Abstract:
Breast cancer is the most common type of cancer diagnosed in women
throughout the world. It can occur at any age in women’s lives, but the risk increased
with the age. In 2020 around 2.3millions of women are diagnosed with breast cancer
and among them, around 0.68 million died globally. There are two types of breast
cancer tumors: benign and malignant. Diagnosing breast cancer is kind of tough due
to the compound nature of the breast cancer cells. However, the treatments for breast
cancer are very effective when the disease is diagnosed at an early stage.

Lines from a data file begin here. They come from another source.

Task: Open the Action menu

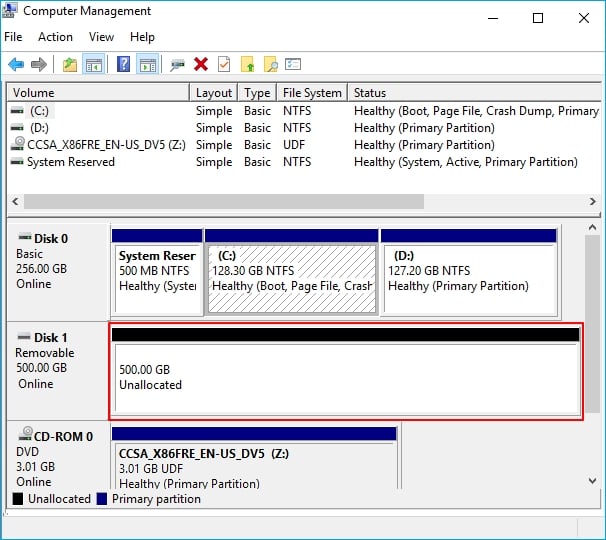Action: pyautogui.click(x=55, y=37)
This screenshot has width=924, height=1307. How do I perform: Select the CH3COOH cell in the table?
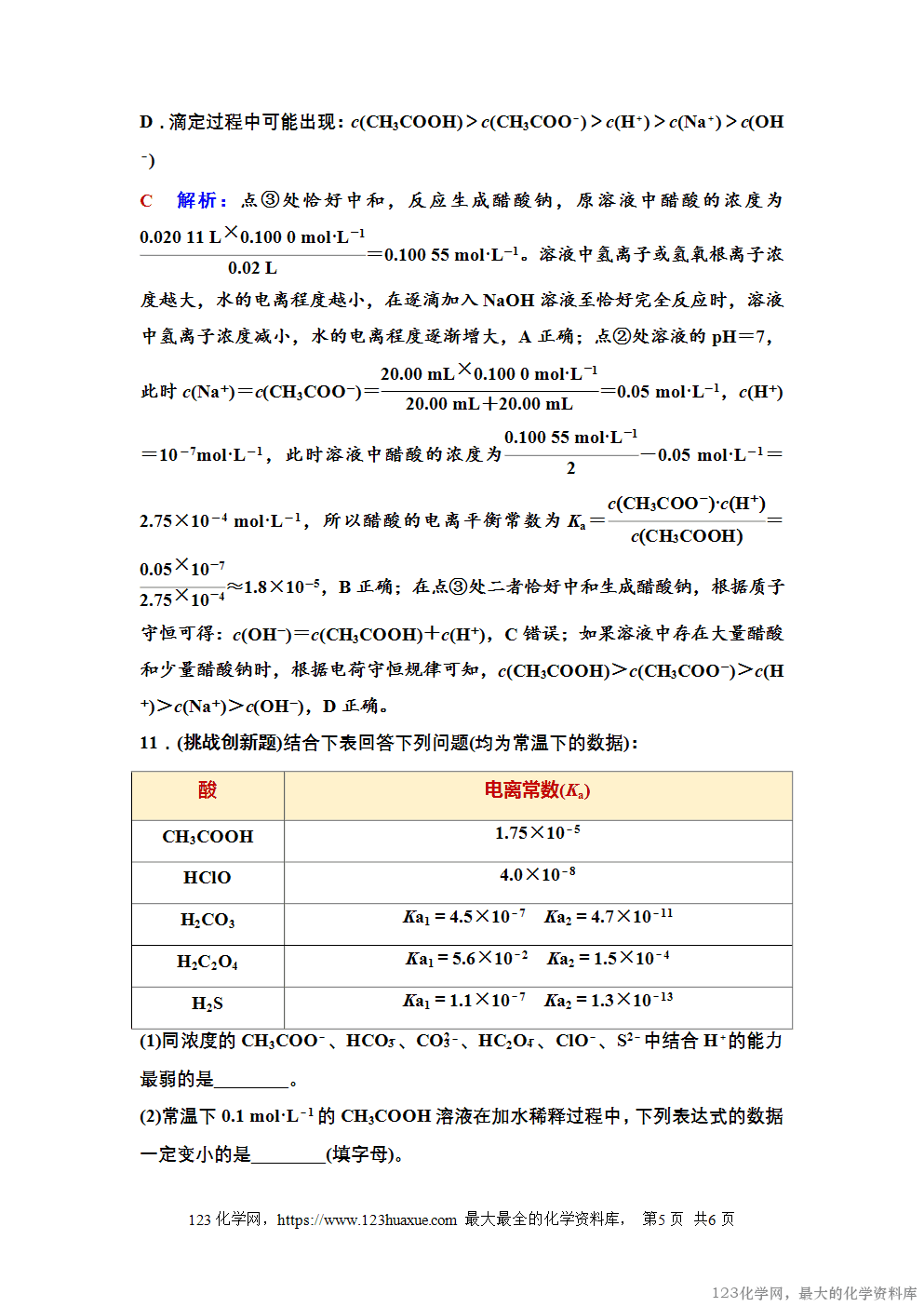click(208, 837)
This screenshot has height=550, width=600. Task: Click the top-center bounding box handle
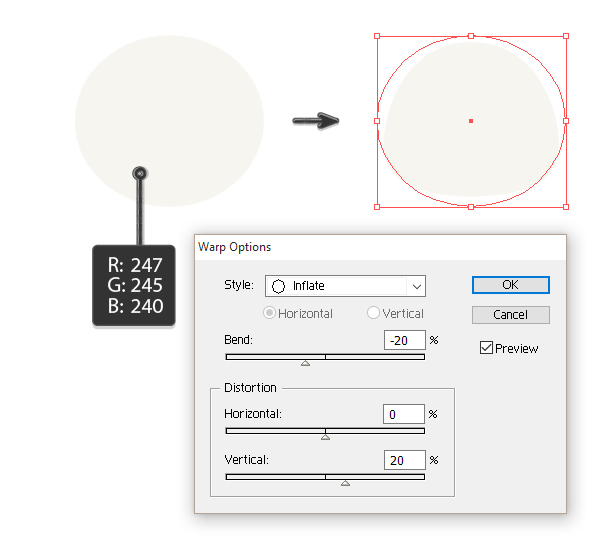[471, 36]
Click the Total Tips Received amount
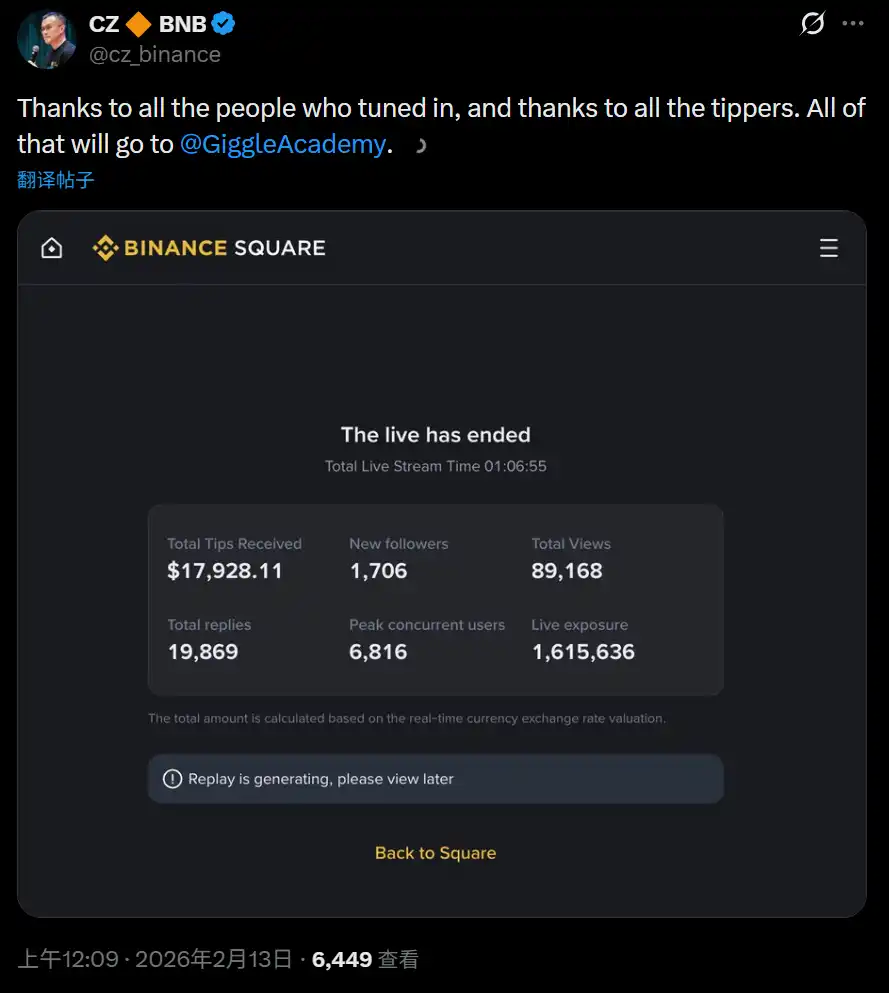 pos(225,571)
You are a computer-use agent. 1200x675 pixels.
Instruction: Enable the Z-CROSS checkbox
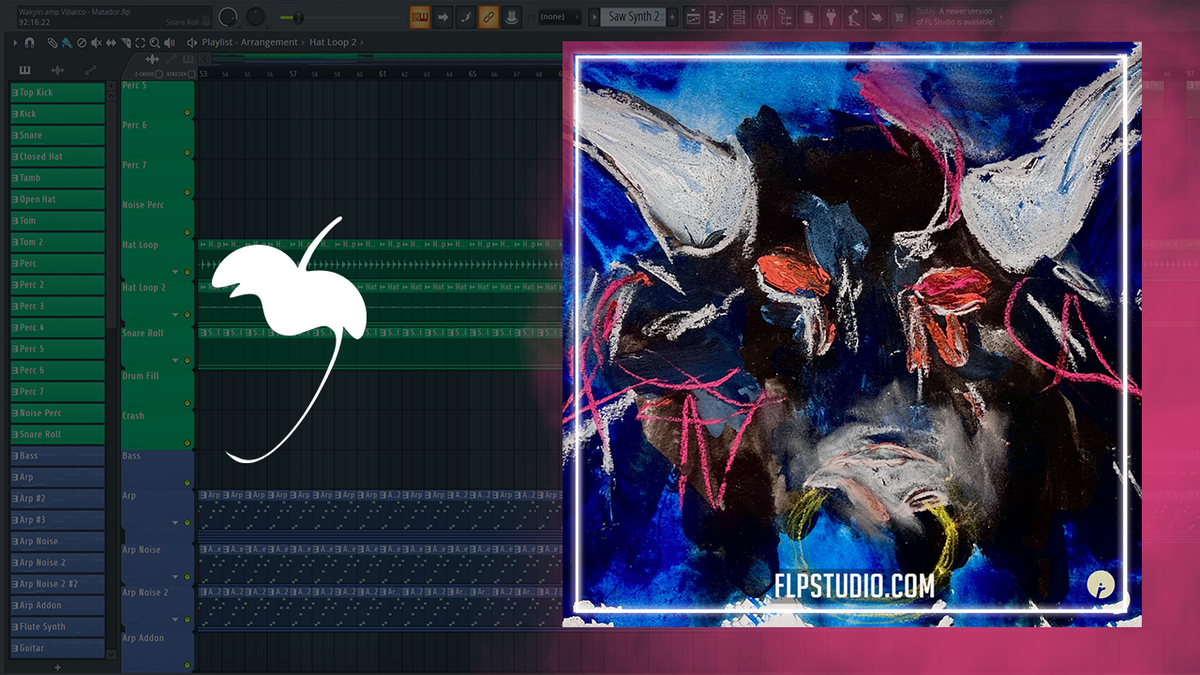coord(159,74)
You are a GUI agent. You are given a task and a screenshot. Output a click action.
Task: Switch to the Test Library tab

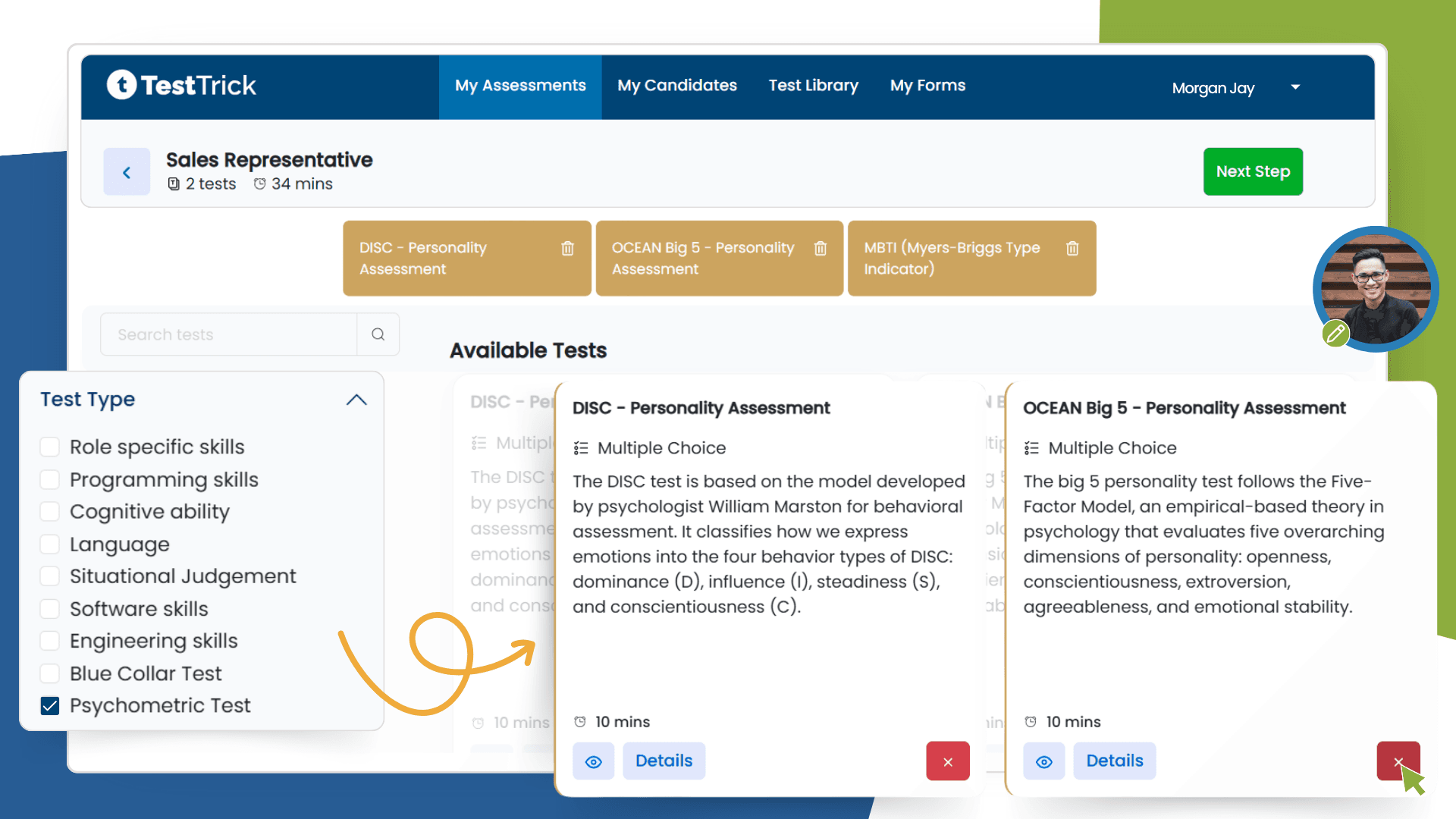pyautogui.click(x=813, y=85)
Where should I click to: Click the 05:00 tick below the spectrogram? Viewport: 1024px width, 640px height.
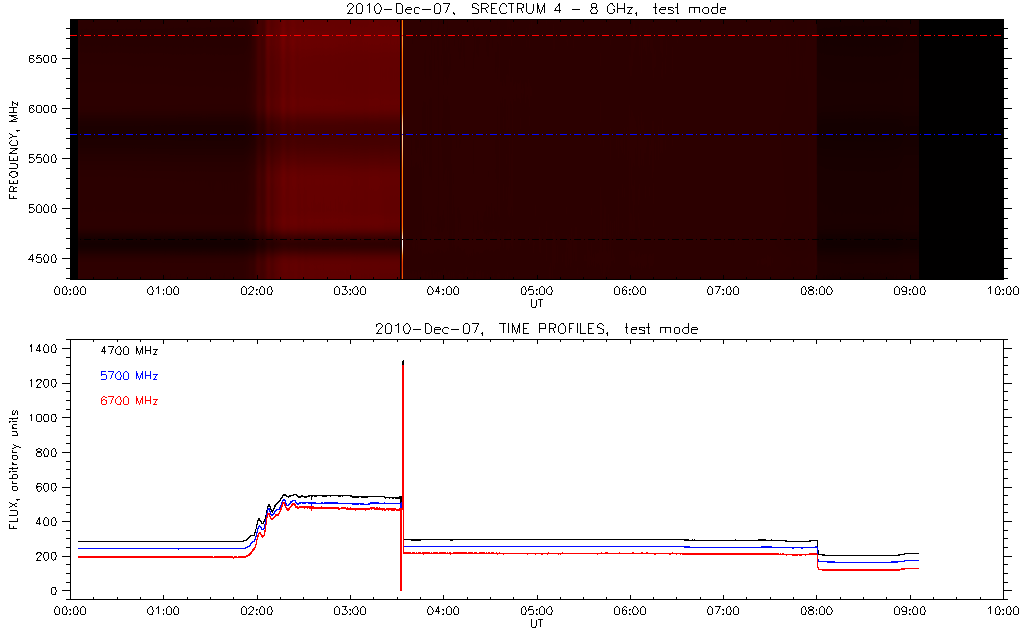click(x=536, y=291)
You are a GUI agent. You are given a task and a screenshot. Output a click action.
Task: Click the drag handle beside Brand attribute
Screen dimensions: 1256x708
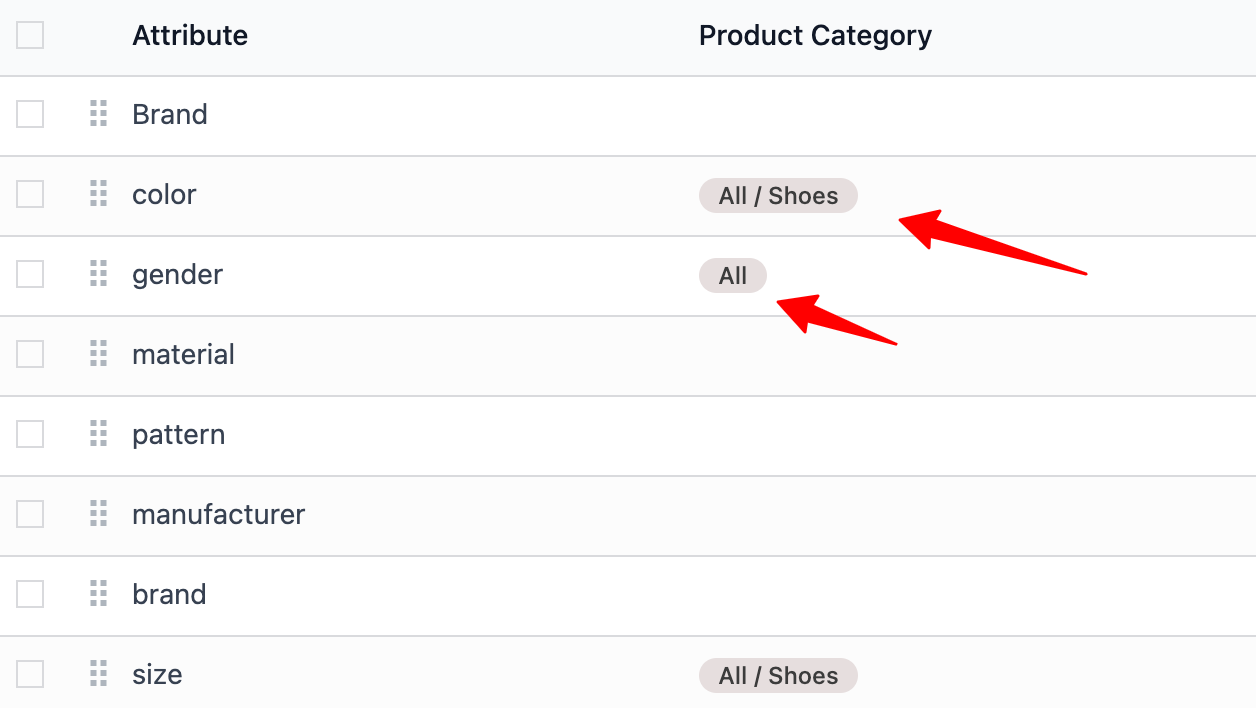pos(98,114)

In this study
seven machine learning algorithms are used: Logistic Regression (LR), Linear
Discriminant Analysis (LDA), K-Nearest Neighbor (KNN), Gaussian Naïve Bayes
(GN), Decision Tree Classifier (C4.5), Support Vector Classifier (SVC) and Random
Forest (RF) on Wisconsin Breast Cancer Dataset (WBCD) collected from UCI
repository for classifying the tumors into benign and malignant. This analysis is carried
out in two parts without removing the outliers from the dataset and after removing the
outliers from the dataset. Based on the analysis without removing the outliers SVC
outperforms other classifiers with 97.82% accuracy. After removing the outliers RF
gives the highest accuracy of 96.18%.